Statistical Analysis.
The flavonoid excretion data were not normally distributed, and because logarithmic transformation did not normalize it, nonparametric tests were used in the statistical analyses of the data. Spearman correlations were performed to investigate the correlation of flavonoid excretion with the habitual intakes of various food groups. Flavonoid excretion data from the pre-experimental period were divided in quartiles according to FBV intake. Kruskall-Wallis ANOVA, and if relevant, Mann-Whitney U tests were performed to compare the urinary flavonoid excretions between the quartiles of FBV intake.

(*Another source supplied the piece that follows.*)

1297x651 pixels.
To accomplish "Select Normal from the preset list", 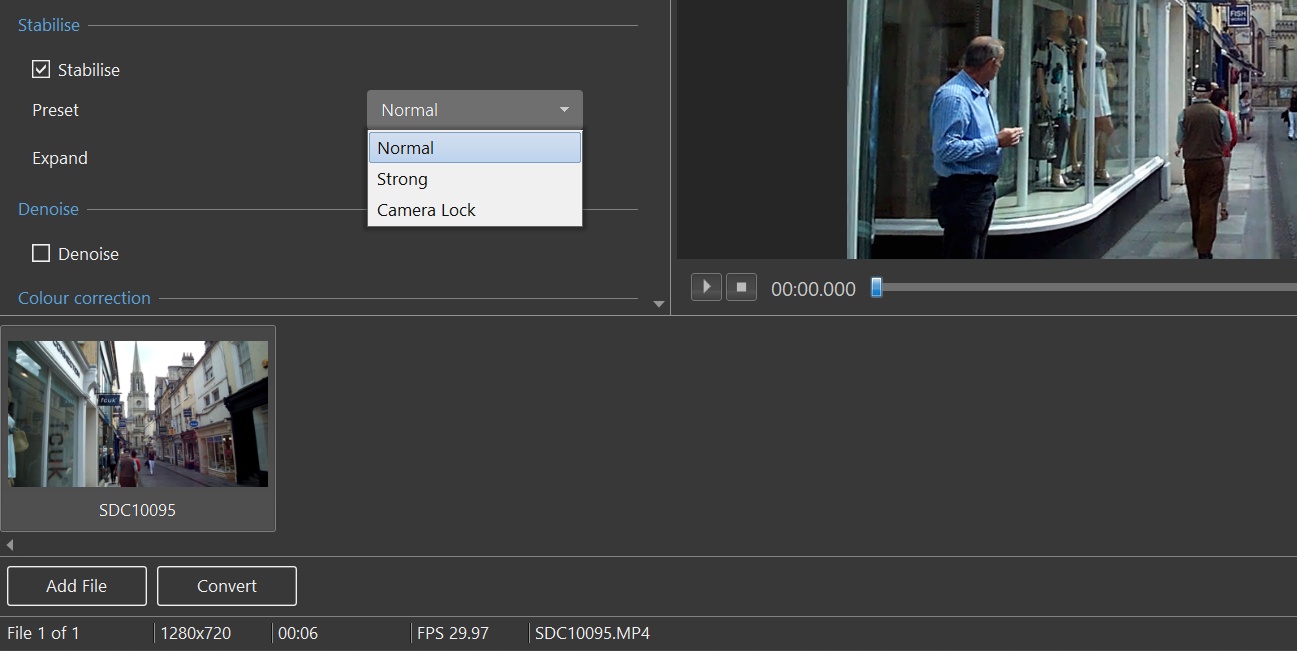I will point(474,148).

To study the effects of the dietary intervention, the flavonoid excretion data were first analyzed as follows. Possible differences between the pre-experimental levels in treatment groups (P1, P2, M1, and M2) were compared by Kruskall-Wallis one-way ANOVA. Because no differences in the baseline values were found between groups, the treatment effects were tested by comparing the experimental values between the treatment groups by Kruskall-Wallis one-way ANOVA and Mann-Whitney U test (data not shown). Because fatty acids did not affect urinary flavonoid excretion results (P1 versus M1 and P2 versus M2), the groups P1 and M1 were pooled as a low FBV group and groups P2 and M2 as a high FBV group to study the usefulness of urinary flavonoids as a marker of FBV intake. Mann-Whitney U tests were performed to compare the urinary flavonoid excretions in the high versus low FBV groups.

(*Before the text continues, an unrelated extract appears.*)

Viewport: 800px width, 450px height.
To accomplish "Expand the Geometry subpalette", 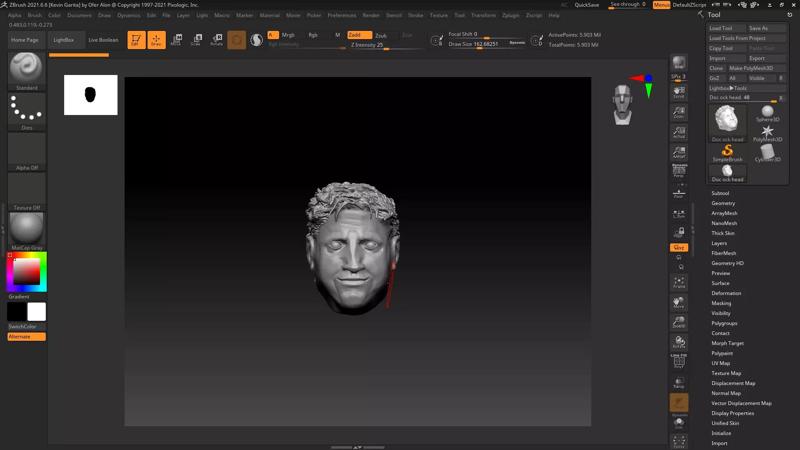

Although the FBV intake data on the habitual diet was less accurate than the very precise data available on FBV intake from the intervention study, attempts were made to investigate the effect of dietary changes on flavonoid excretion. Thus, the overall changes in FBV intake for each individual subject was expressed by the difference between the intake of FBV on the experimental diets (EXP) and the intake in the habitual period (HAB): ΔFBV = EXPFBV − HABFBV. This was correlated with the corresponding individual changes in total flavonoid excretion (ΔTotal flavonoid = EXPTotal flavonoid − HABTotal flavonoid).
Statview, Abacus Concepts Inc., version 4.53 (Berkeley, CA), and Systat statistical software package (Systat 5.2; SYSTAT, Inc., Evaston, IL) were used for the statistical analyses. Because of the several correlation analyses, P < 0.01 was considered significant in these comparisons. In other analyses, P < 0.05 was considered significant.
Results
The sensitivity and the selectivity of the LC-MS assay (17) proved more than sufficient to analyze urine samples from unsupplemented individuals. The assay allowed the simultaneous detection of both flavonoid glycosides and aglycones, but none of the included flavonoid glycosides were detectable in any of the analyzed urine samples. The flavonoids were determined after enzymatic hydrolysis of the urine, cleaving only sulfate and glucuronic acid conjugates of the flavonoids and not glycosides (20).5 Thus, the following flavonoid aglycones were determined in urine samples: the flavonols quercetin, kaempferol, isorhamnetin, and tamarixetin; the dihydrochalcone phloretin; and the flavanones naringenin and hesperetin.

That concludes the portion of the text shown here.